Post by POA on Apr 20, 2004 4:23:28 GMT -5
Published on Monday, April 19, 2004 by ReclaimDemocracy.org
Beware America: Proposed Air Security Program Would Endanger Both Freedom and Safety
by Jeff Milchen and Jeffrey Kaplan
The ongoing controversy over who knew of which terrorist threats and when has obscured one specific and telling finding from the commission investigating the 9/11 attacks. The commission revealed earlier this year that nine of the 19 hijackers were identified as safety risks by already-existing security measures when they checked in for their flights. Luggage checked by those nine men was inspected, but the killers boarded their flights with no trouble because none were questioned or searched personally.
If security personnel couldn't employ information identifying suspect passengers to keep even one of those killers from their mission, how can the Bush Administration justify the proposed Computer Assisted Passenger Pre-screening System II (CAPPS II), a massive surveillance program that would create dossiers on every U.S. airline passenger? It's a critical time to ask, for CAPPS II soon could compromise both the privacy and safety of most Americans.
On March 17, the federal government announced that it will require airlines to collect and hand over selected information on all passengers to the Transportation Security Administration, an agency of the "Homeland Security" Department, to begin testing of CAPPS II.
This would initiate the largest surveillance program in U.S. history.
CAPPS II purportedly would help focus security resources by identifying airline passengers who pose the greatest risk of committing terrorist acts. The 2 million or so passengers flying to or from a U.S. airport each day would receive a risk assessment of green, yellow or red. Passengers rated green would receive routine screening. A yellow rating generates additional scrutiny. Red means say goodbye to your ticket and hello to law-enforcement agents--you won't be boarding your flight.
Here's how it works: When you make a flight reservation, the booking agent or airline records your name, address, phone number, date of birth and travel destination (that's just for starters--the TSA could later expand the requirements). The data goes to the TSA, which forwards it to a company contracted to verify your identity. The TSA then feeds your data into a computer program to generate your risk assessment using government databases and algorithms.
So what criteria can label you yellow or red, and how does one challenge inaccurate data? Incredibly, the TSA provides passengers no right to know why they are deemed a security threat or to examine the accuracy of the government's data.
This is just one glaring problem cited recently by the U.S. General Accounting Office (GAO) -- an independent investigative arm of Congress. A GAO report on the CAPPS II plan faulted the TSA for lacking a credible budget, a timeline, adequate privacy protection policies, and any procedure for citizens victimized by false data to correct their record. Of eight critical concerns identified by Congress, the GAO said only one was addressed adequately. TSA officials insist the failures could be corrected.

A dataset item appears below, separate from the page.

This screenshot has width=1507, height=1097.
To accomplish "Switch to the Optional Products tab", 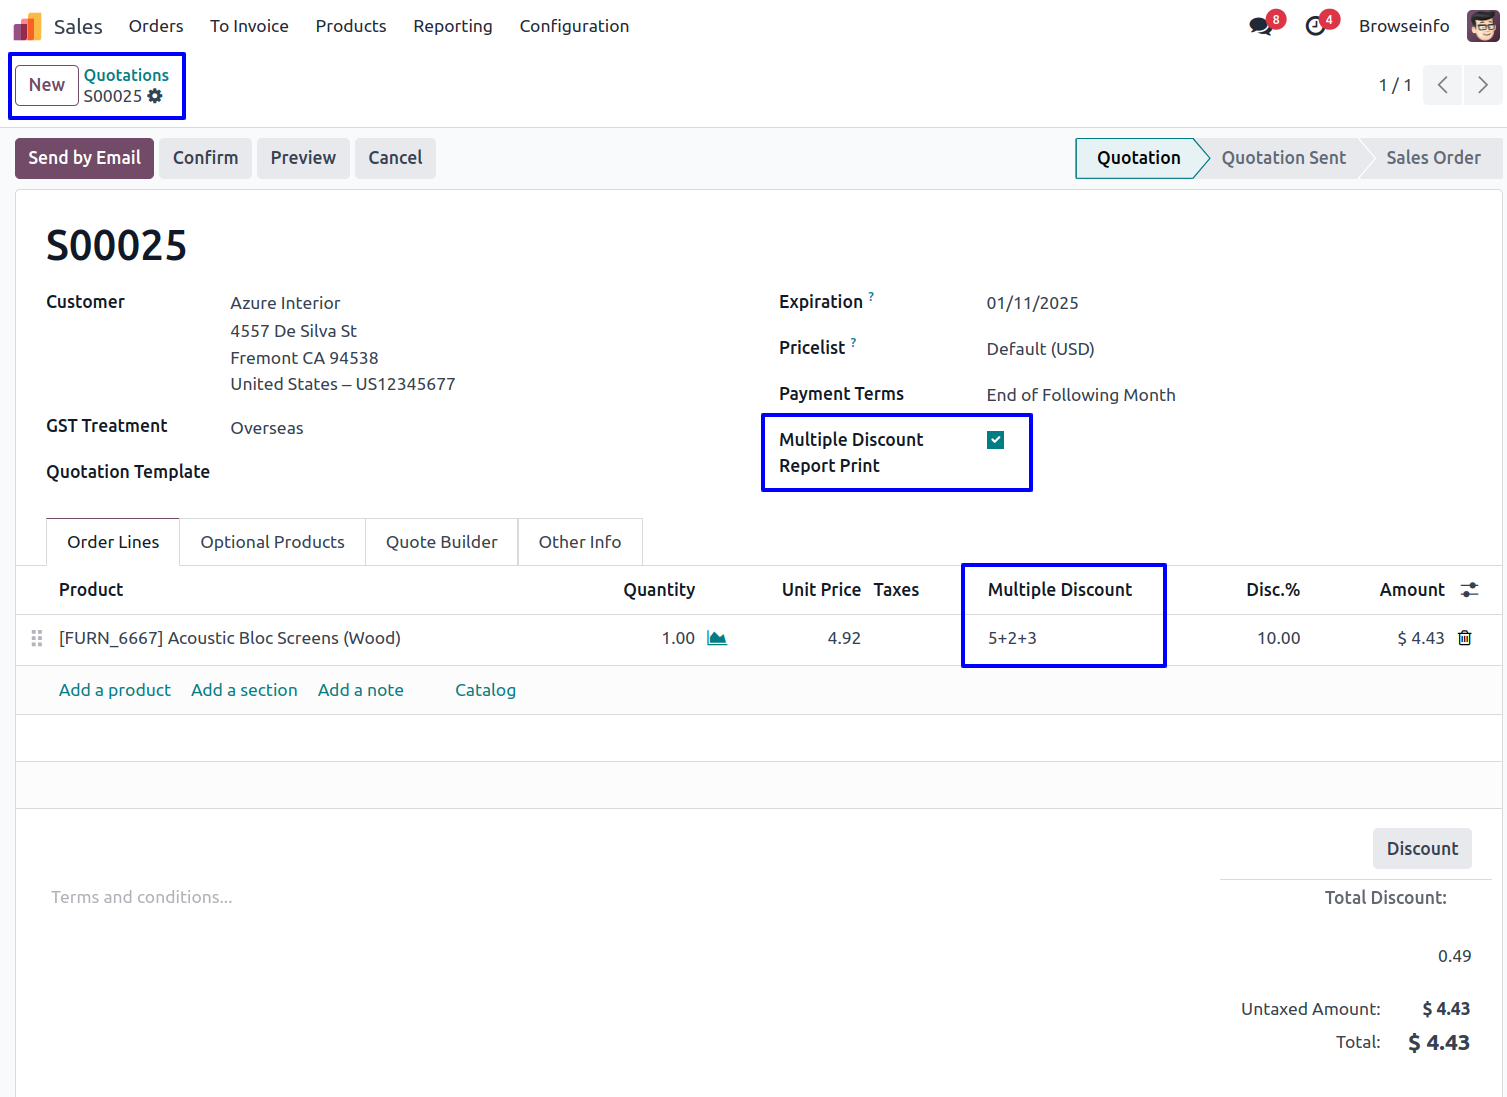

Since even the most narrowly devised criteria will produce far more false positives than IDs of true security threats, CAPPS II is generating resistance well beyond privacy watchdogs, including business travel associations. Among their concerns: If only 2 percent or so of passengers are coded red, as the TSA claims, 12 million people would be detained annually!
To appease businesses, the TSA will test a "registered traveler program" this summer whereby individuals able and willing to pay a fee and submit to a more invasive background check will be given a special ID card that entitles them to use an"express lane."

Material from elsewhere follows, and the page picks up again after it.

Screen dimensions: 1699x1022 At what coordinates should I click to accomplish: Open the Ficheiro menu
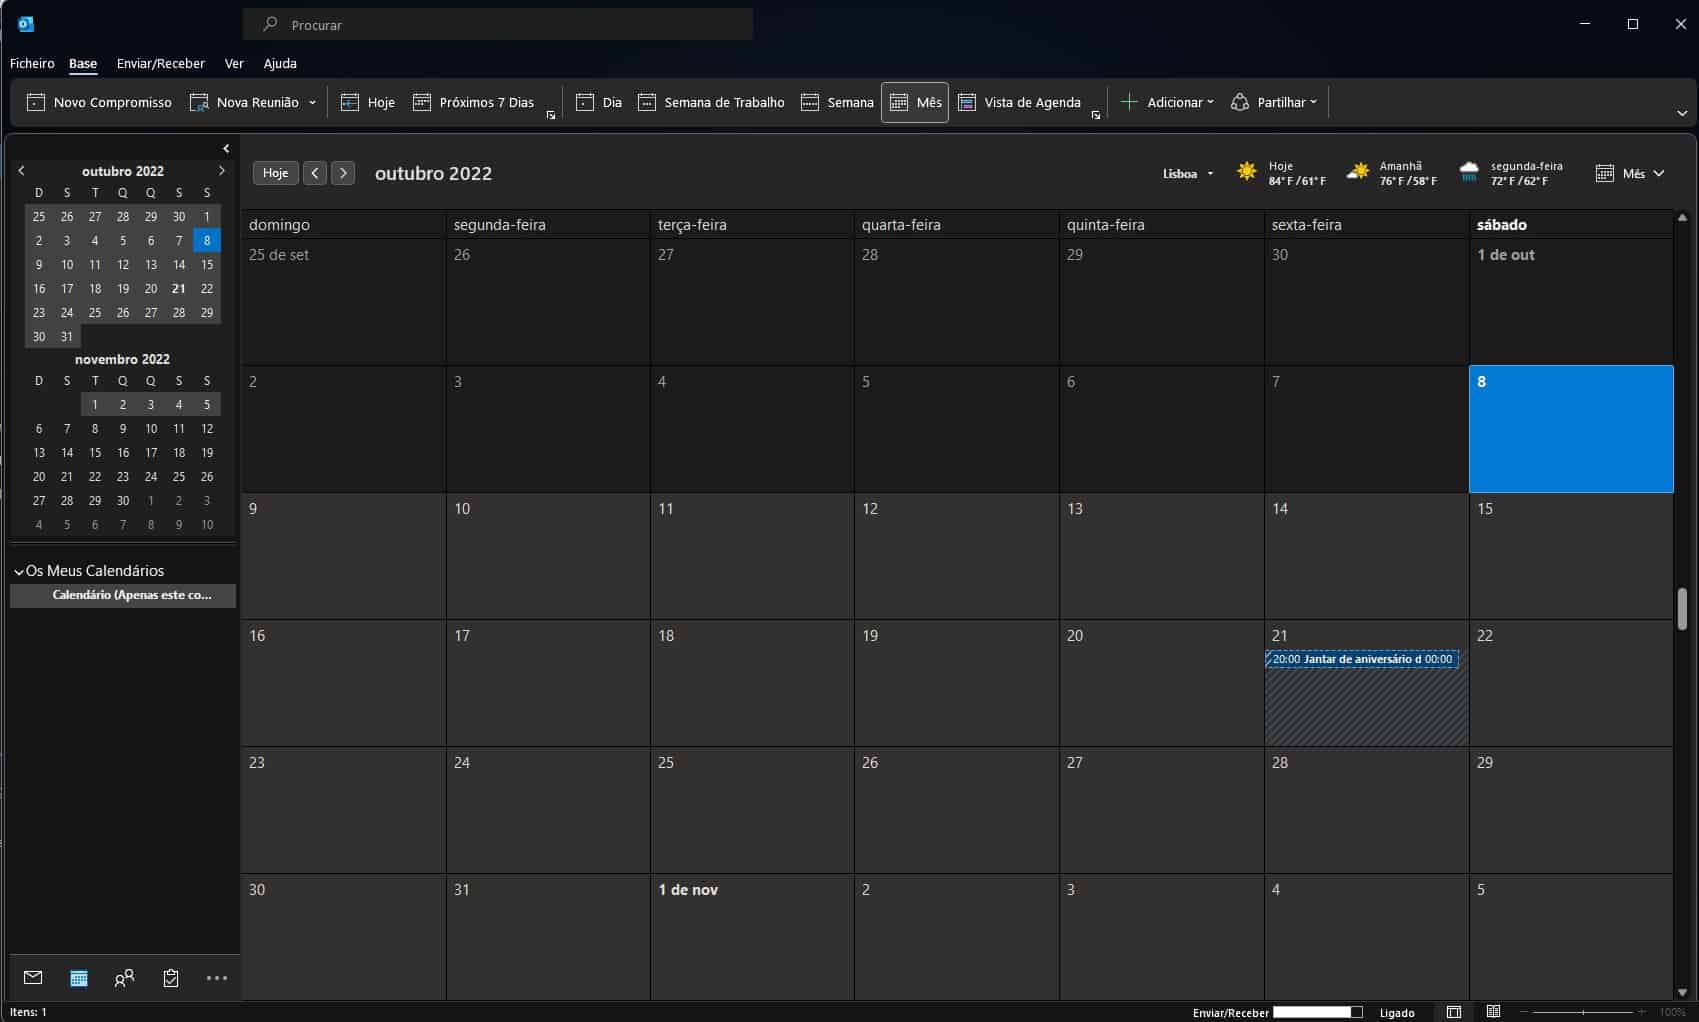[32, 63]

TSA officials claim CAPPS II has been scaled back in response to earlier criticism that passengers would be forced to check their Fourth Amendment rights along with their bags. The TSA initially will not collect credit histories, for example, and promised to discard information soon after a passenger's travels.
This promise is meaningless, however, since the "Patriot Act" empowers the government to procure these records at will from the contracted companies (which may retain and sell those records). At a minimum, the government would be creating dossiers of our lifetime travel histories. And though the information the TSA says it will collect initially may seem inoffensive, the registered traveler program would coerce people to "volunteer" much more information in order to avoid second-class treatment and even longer airport lines.
Critics also are alarmed by TSA officials' admission of plans to employ CAPPS II well beyond airports and for broader law enforcement purposes like catching common criminals -- contradicting earlier promises to focus only on aviation security. Some critics even question whether government may legally detain a passenger unless a criminal charge can be filed against them.